--- Supplied information Enclosed Below ---

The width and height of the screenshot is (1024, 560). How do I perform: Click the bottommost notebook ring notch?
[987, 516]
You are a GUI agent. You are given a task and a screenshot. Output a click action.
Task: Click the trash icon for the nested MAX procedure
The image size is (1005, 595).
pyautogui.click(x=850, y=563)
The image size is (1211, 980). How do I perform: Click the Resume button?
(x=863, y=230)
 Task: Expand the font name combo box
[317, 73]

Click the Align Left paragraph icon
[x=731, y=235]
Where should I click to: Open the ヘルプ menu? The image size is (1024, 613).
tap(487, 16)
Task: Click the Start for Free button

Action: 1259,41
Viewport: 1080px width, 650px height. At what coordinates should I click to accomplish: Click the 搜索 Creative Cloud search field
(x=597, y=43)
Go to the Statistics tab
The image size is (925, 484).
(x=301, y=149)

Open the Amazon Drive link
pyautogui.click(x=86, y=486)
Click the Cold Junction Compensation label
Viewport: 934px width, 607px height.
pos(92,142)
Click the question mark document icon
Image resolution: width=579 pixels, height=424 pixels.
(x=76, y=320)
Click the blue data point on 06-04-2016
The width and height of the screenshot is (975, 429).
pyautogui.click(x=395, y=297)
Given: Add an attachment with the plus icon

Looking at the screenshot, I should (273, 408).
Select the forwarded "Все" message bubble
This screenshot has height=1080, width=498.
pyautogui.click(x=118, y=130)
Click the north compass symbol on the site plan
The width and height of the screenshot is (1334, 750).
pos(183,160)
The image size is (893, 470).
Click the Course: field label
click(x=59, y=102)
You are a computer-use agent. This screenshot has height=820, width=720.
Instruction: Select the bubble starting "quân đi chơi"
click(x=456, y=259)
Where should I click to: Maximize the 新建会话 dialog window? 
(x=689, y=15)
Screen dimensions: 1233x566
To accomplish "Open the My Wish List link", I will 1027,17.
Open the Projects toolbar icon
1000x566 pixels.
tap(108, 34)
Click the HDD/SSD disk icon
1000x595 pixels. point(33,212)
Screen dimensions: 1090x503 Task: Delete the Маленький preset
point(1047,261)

--- End of Enclosed Supplied information ---

Task to complete
Your task is to reproduce each entry exactly.

The completed task
The width and height of the screenshot is (1024, 560). How do I perform: Click the bottommost notebook ring notch?
[987, 516]
You are a GUI agent. You are given a task and a screenshot. Output a click action.
Task: Click the trash icon for the nested MAX procedure
The image size is (1005, 595).
pyautogui.click(x=850, y=563)
The image size is (1211, 980). How do I perform: Click the Resume button?
(x=863, y=230)
 Task: Expand the font name combo box
[317, 73]

Click the Align Left paragraph icon
[x=731, y=235]
Where should I click to: Open the ヘルプ menu? The image size is (1024, 613).
tap(487, 16)
Task: Click the Start for Free button

Action: 1259,41
Viewport: 1080px width, 650px height. At what coordinates should I click to accomplish: Click the 搜索 Creative Cloud search field
(x=597, y=43)
Go to the Statistics tab
The image size is (925, 484).
(x=301, y=149)

Open the Amazon Drive link
pyautogui.click(x=86, y=486)
Click the Cold Junction Compensation label
Viewport: 934px width, 607px height.
pos(92,142)
Click the question mark document icon
Image resolution: width=579 pixels, height=424 pixels.
(x=76, y=320)
Click the blue data point on 06-04-2016
The width and height of the screenshot is (975, 429).
pyautogui.click(x=395, y=297)
Given: Add an attachment with the plus icon

Looking at the screenshot, I should (273, 408).
Select the forwarded "Все" message bubble
This screenshot has height=1080, width=498.
pyautogui.click(x=118, y=130)
Click the north compass symbol on the site plan
The width and height of the screenshot is (1334, 750).
pos(183,160)
The image size is (893, 470).
Click the Course: field label
click(x=59, y=102)
You are a computer-use agent. This screenshot has height=820, width=720.
Instruction: Select the bubble starting "quân đi chơi"
click(x=456, y=259)
Where should I click to: Maximize the 新建会话 dialog window? 
(x=689, y=15)
Screen dimensions: 1233x566
To accomplish "Open the My Wish List link", I will 1027,17.
Open the Projects toolbar icon
1000x566 pixels.
tap(108, 34)
Click the HDD/SSD disk icon
1000x595 pixels. point(33,212)
Screen dimensions: 1090x503 Task: Delete the Маленький preset
point(1047,261)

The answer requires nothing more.